The Oxford Vascular Study
Post-stroke dementia (PSD) is a highly prevalent after transient ischaemic attack and stroke. However, aetiology and prediction remain uncertain.
First, a systematic review (SR) and meta-analysis (MA) was performed to identify comorbidities previously associated with PSD. Second, the population-based Oxford Vascular Study (OXVASC) was used to examine associations between individual comorbidities or multimorbidity (defined as 2+ comorbidities identified from SR or the Charlson Comorbidity Index (CCI)) and PSD. Crude and adjusted (age and sex) odds ratios (ORs) were obtained by logistic regression.

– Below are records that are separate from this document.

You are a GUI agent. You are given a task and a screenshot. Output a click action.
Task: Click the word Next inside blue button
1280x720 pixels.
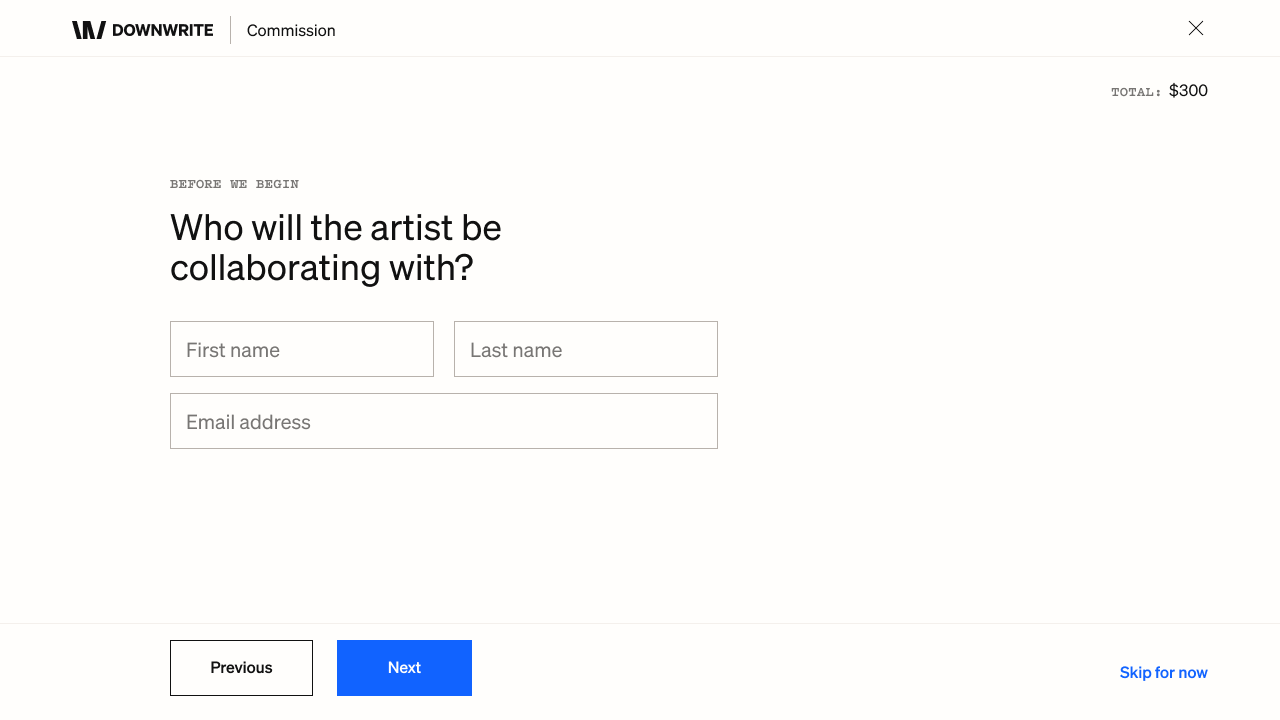point(404,668)
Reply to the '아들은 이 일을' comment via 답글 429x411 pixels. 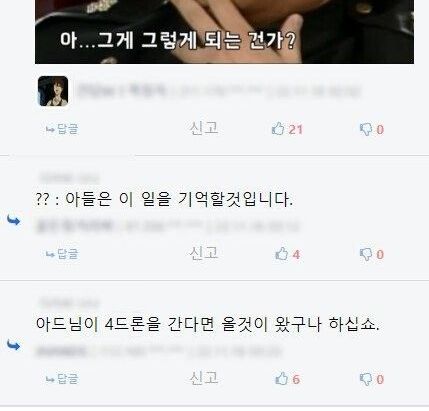coord(62,254)
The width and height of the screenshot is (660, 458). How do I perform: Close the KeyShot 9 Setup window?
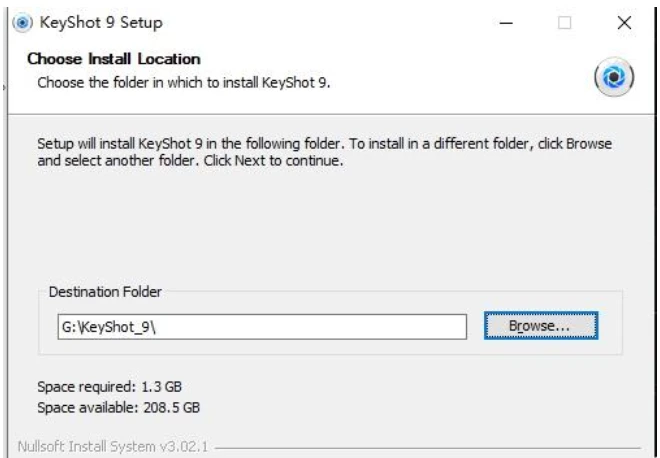(624, 23)
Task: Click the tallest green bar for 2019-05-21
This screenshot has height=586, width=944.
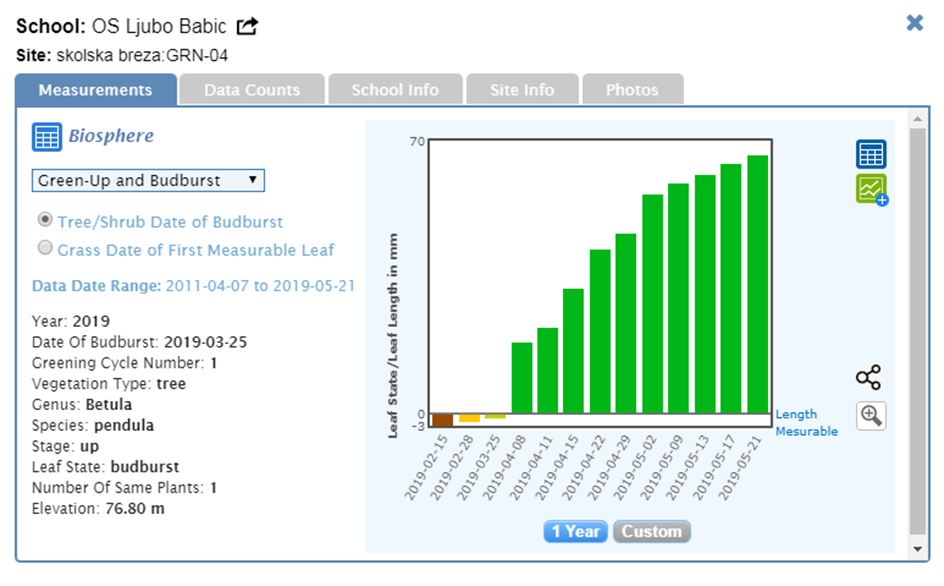Action: pyautogui.click(x=758, y=285)
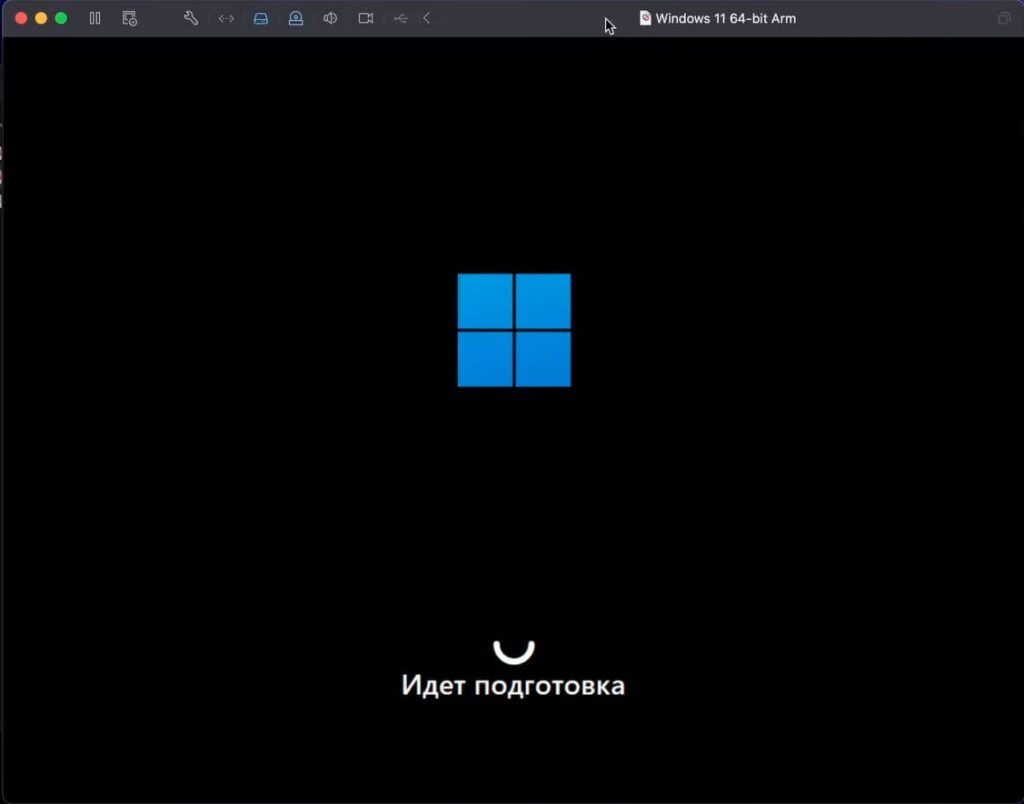Click the camera device icon
The width and height of the screenshot is (1024, 804).
tap(366, 18)
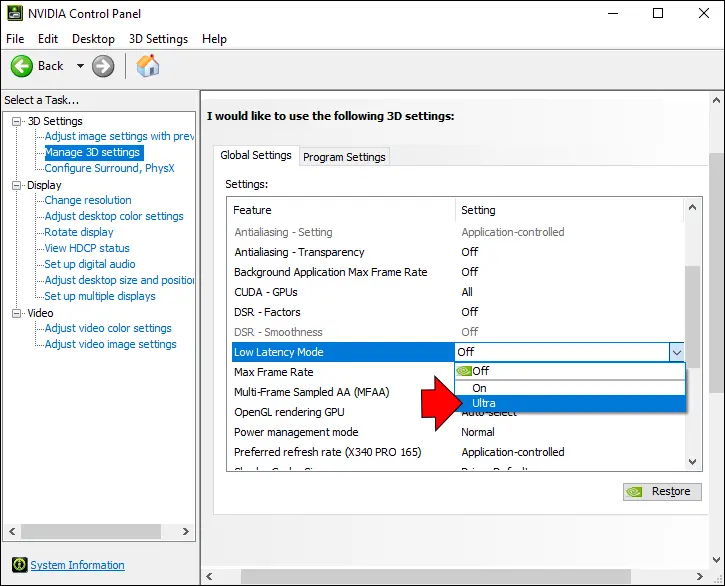Open the Back history dropdown arrow
Viewport: 725px width, 586px height.
pos(80,66)
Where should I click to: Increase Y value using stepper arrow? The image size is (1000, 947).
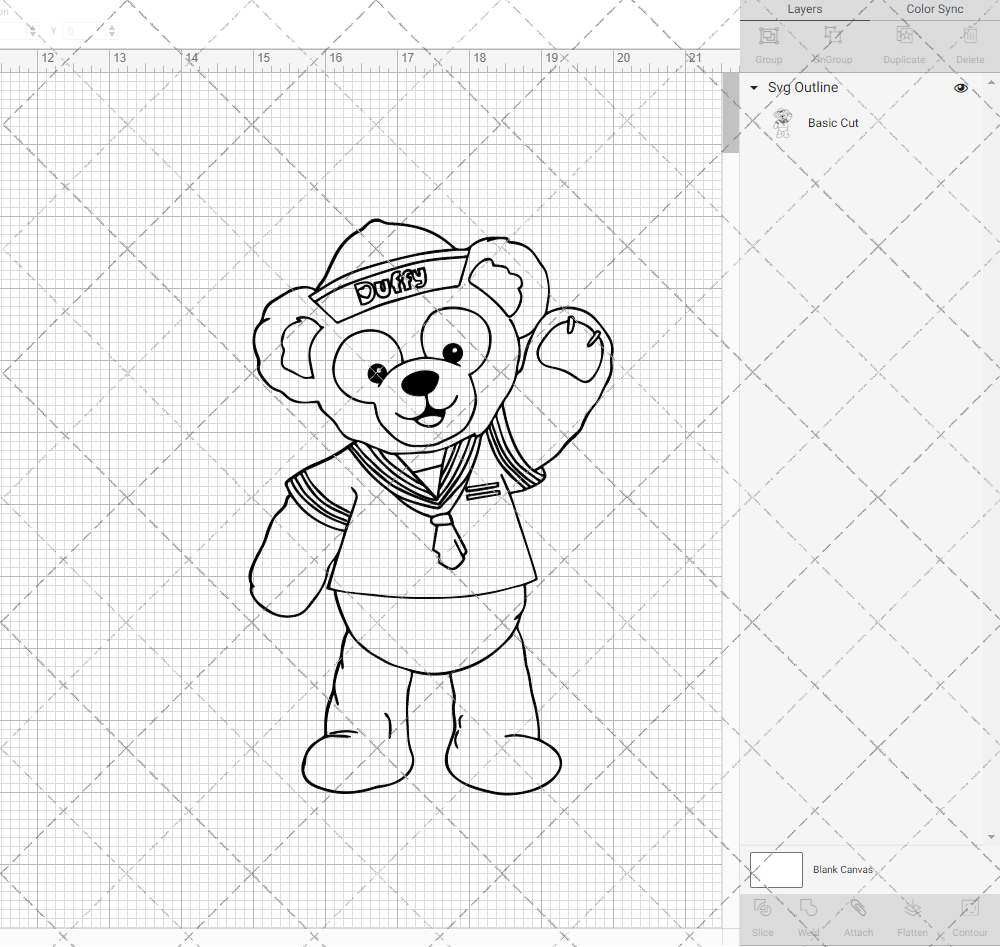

28 studies reported data on comorbidity status at stroke/TIA onset and PSD on follow up. Based on pooled estimates, PSD was predicted by hypertension (28 studies; OR 1.27 95%CI 1.14–1.43), diabetes (26 studies; OR 1.49 95%CI 1.32-1.68), atrial fibrillation (18 studies; OR 1.90 95%CI 1.64-2.20), ischaemic heart disease (15 studies; OR 1.20 95%CI 1.01-1.42), and peripheral vascular disease (8 studies; OR 2.09 95%CI 1.54-2.83), but not by hyperlipidaemia (12 studies; OR 0.71 95%CI 0.60-0.83). While crude estimates in OXVASC were largely similar, only diabetes remained significant after adjustment (ORadjusted 1.59 95%CI 1.16 - 2.17). Patients with multimorbidity, using either cardiovascular comorbidities identified by SR or the CCI, had greater odds of PSD compared to those without comorbidities (ORcrude 2.07, 95%CI 1.54-2.77 and ORcrude 1.38 95%CI 1.07-1.78, respectively).
Cardiovascular multimorbidity may help predict patients at greater risk of PSD, and diabetes appears to be a key aetiological risk factor for PSD.